In February I posted a series of blog posts defining Transparent Telemetry, and we had a lively discussion on #58409. In the original posts, the design was opt-out. Based on that discussion as well as private discussions with long-time contributors and users, I revised the design to be opt-in.
I propose that we add opt-in transparent telemetry to the Go toolchain as described in those posts, specifically “The Design of Transparent Telemetry.” Transparent Telemetry has the following key properties:
- The decisions about what metrics to collect are made in an open, public process.
- The collection configuration is automatically generated from the actively tracked metrics: no data is collected that isn’t needed for the metrics.
- The collection configuration is served using a tamper-evident transparent log, making it very difficult to serve different collection configurations to different systems.
- The collection configuration is a cacheable, proxied Go module, so any privacy-enhancing local Go proxy already in use for ordinary modules will automatically be used for collection configuration.
- Uploaded reports only include total event counts over a full week, not any kind of time-ordered event trace.
- Uploaded reports do not include user IDs, machine IDs, or any other kind of ID.
- Uploaded reports only contain strings that are already known to the collection server: counter names, program names, and version strings repeated from the collection configuration, along with the names of functions in specific, unmodified Go toolchain programs for stack traces. The only types of non-string data in the reports are event counts, dates, and line numbers.
- IP addresses exposed by the HTTP session that uploads the report are not recorded with the reports.
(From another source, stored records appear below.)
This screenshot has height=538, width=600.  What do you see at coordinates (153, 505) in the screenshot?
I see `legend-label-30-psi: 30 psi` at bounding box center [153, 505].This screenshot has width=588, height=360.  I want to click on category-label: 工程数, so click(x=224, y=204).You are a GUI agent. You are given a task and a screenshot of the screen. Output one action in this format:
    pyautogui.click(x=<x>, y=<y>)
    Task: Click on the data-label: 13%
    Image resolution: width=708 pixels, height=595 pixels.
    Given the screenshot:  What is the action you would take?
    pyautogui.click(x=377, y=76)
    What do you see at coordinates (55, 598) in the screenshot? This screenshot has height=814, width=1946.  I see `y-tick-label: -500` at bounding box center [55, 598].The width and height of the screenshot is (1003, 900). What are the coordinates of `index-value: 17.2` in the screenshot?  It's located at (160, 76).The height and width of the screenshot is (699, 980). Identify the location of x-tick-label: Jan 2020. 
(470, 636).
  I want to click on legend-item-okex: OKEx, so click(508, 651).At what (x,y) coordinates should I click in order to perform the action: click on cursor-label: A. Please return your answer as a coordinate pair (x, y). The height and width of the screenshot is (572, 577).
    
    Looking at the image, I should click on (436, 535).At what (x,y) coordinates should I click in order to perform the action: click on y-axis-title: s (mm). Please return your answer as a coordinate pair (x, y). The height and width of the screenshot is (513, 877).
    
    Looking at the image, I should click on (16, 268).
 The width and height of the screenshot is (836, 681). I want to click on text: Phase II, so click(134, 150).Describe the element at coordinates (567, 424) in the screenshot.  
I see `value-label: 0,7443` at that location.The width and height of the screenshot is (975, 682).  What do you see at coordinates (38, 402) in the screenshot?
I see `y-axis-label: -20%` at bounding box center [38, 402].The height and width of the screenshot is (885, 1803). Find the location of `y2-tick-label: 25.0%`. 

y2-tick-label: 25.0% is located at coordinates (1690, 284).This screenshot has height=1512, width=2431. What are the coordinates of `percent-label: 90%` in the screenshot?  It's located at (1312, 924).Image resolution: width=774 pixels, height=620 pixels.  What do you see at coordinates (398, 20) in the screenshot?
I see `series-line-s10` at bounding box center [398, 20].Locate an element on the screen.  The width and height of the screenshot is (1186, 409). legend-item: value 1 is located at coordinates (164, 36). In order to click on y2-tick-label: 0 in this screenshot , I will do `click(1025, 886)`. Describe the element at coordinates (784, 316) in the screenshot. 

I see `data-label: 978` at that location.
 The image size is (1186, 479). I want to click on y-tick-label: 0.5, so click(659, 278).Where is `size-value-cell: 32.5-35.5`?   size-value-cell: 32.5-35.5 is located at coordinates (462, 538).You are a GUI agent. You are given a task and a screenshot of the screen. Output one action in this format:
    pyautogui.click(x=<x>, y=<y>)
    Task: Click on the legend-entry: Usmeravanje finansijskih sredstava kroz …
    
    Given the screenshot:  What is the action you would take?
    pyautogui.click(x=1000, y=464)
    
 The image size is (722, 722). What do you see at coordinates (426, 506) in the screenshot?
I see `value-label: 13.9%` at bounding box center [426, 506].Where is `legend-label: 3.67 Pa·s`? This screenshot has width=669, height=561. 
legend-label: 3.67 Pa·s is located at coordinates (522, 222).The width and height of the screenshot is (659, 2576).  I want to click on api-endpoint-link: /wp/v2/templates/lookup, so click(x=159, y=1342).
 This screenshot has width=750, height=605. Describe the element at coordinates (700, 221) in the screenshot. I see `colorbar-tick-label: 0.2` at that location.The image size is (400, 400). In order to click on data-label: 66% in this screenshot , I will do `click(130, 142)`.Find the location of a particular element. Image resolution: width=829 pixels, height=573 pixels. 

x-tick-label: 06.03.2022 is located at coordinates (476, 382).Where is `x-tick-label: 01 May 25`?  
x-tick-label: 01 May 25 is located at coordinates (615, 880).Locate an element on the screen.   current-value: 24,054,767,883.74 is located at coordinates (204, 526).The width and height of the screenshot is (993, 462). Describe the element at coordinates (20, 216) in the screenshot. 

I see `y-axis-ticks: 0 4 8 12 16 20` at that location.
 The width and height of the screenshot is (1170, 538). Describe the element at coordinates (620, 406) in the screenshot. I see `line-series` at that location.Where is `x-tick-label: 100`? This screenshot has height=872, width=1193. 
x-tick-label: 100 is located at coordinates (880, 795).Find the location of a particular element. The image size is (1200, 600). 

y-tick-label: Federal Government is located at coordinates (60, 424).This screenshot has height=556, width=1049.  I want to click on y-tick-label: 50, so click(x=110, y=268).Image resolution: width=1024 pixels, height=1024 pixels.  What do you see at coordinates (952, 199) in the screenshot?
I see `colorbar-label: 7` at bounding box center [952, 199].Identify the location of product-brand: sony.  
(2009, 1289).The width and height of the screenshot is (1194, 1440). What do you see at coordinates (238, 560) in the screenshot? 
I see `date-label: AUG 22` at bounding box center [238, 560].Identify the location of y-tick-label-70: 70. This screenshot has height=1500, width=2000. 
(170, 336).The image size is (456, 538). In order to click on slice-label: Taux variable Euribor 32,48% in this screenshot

- Thanks to sampling, only a constant number of uploaded reports are needed to achieve a specific accuracy target, no matter how many installations exist. Specifically, only about 16,000 reports are needed for 1% accuracy at a 99% confidence level. This means that as new systems are added to the system, each system reports less often. Exactly how often will depend on how many systems opt in.
- The aggregate computed metrics are made public in graphical and tabular form.
- The full raw data as collected is made public, so that project maintainers have no proprietary advantage or insights in their role as the direct data collector.
- The system is off by default and requires an explicit opt-in.
Please note, as described in the Why Telemetry? section of the intro post, that telemetry addresses a different kind of problem than bug reports and surveys. In particular, relying on bug reports is not sufficient to identify problems that don’t obviously impact functionality, including performance problems, and surveys are not sufficient to identify the variety of usage and contexts where Go is used and which would inform prioritization of effort.
There is good reason to believe that with even tens of thousands of users opted in, we should be able to get helpful data. It will not be as complete as the opt-out system, but it should be good enough. As described in the Can We Still Make Good Decisions? section of the opt-in post, there will be certain biases in the data based on who is more likely to opt in. Once we have data, it would make sense to compare “technical demographics” like operating system and editor against the annual Go survey and Stack Overflow surveys. If there is significant skew, we could look into reweighting the data as standard polls do (https://en.wikipedia.org/wiki/Iterative_proportional_fitting).
For examples of the kinds of questions we’d use telemetry to answer and the kinds of decisions those answers would inform (but not decide directly), see “Use Cases for Transparent Telemetry”.